Does the right hon. Gentleman suggest that dispatches from authoriscd correspondents at the front have not been censored in London?
I know the right hon. Gentleman speaks with knowledge on this question, but I am telling him what I think is right when I say that as regards the special correspondents in the Dardanelles their reports, as I understand it, are censored by the military authorities at the Dardanelles, but I will make inquiries and let the right hon. Gentleman know. I am quite certain of this: I do not think that when they get here they are censored. No doubt they are censored by the military authorities here if there is anything that escapes notice, but I am quite certain that they are not censored inside the Press Bureau here.

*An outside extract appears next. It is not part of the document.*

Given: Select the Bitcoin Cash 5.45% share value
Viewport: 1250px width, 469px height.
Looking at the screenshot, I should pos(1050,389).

I am informed that they rely entirely on these newspaper correspondents having had their matter suitably censored from a military point of view, and we do not deal with that matter at all in the Press Bureau.

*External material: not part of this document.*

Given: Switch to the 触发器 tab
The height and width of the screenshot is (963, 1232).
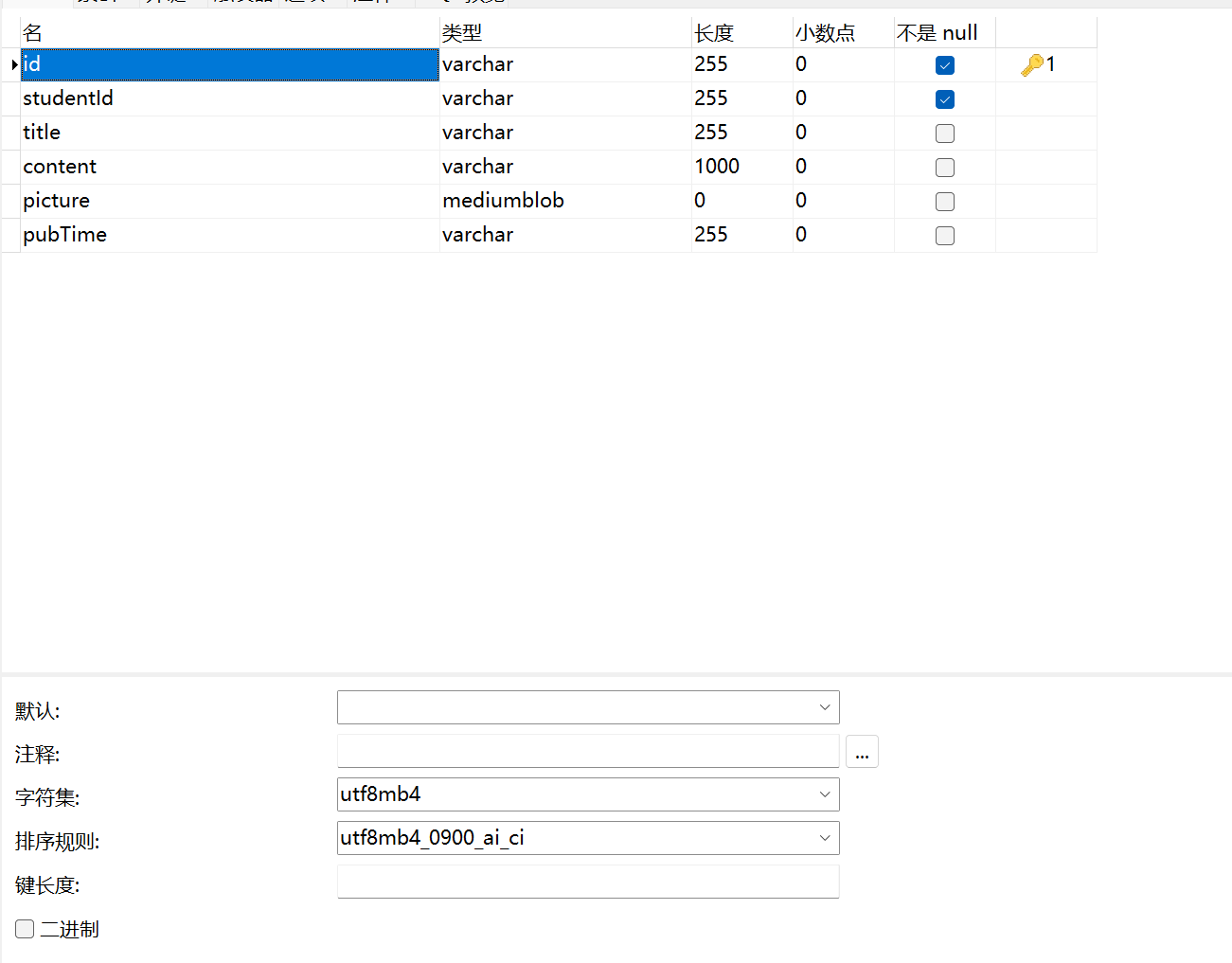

I have done my best to deal with the points which were raised. I would like to assure my two hon. Friends and the House that I do not in the least resent such questions being raised. I sympathise with those who ask whether all that can be done is being done, and I realise to the full that the best way in which we can maintain the spirit of our people in connection with these great events, and it may be these great sacrifices, to earn victory is to give them as far as ever we can information of what their own friends, their own brothers, their own sons, and their own fathers are doing. Of course, at the same time, we I must ask the House of Commons and we must ask the country in this matter, as in others, which after all are expert matters, to trust the experts. I refuse to believe that the great authorities who conduct our I military affairs are other than fully alive to the fact that part of the stimulus which can be applied to the community is the stimulus of knowing what is going on at the front. I assure my hon. Friends that as far as I am concerned—and I am speaking in this matter, I am sure, with the authority of the whole of the Government—it will be our constant desire to make those publications as full as we can, keeping out of publication only such matters as expert authority has shown us is calculated to be helpful to the enemy.I should just like to say that we are indebted to the right hon. Gentleman for his very full and very frank statement.
Question put, and agreed to.
Adjourned accordingly at Thirteen minutes before Nine o'clock.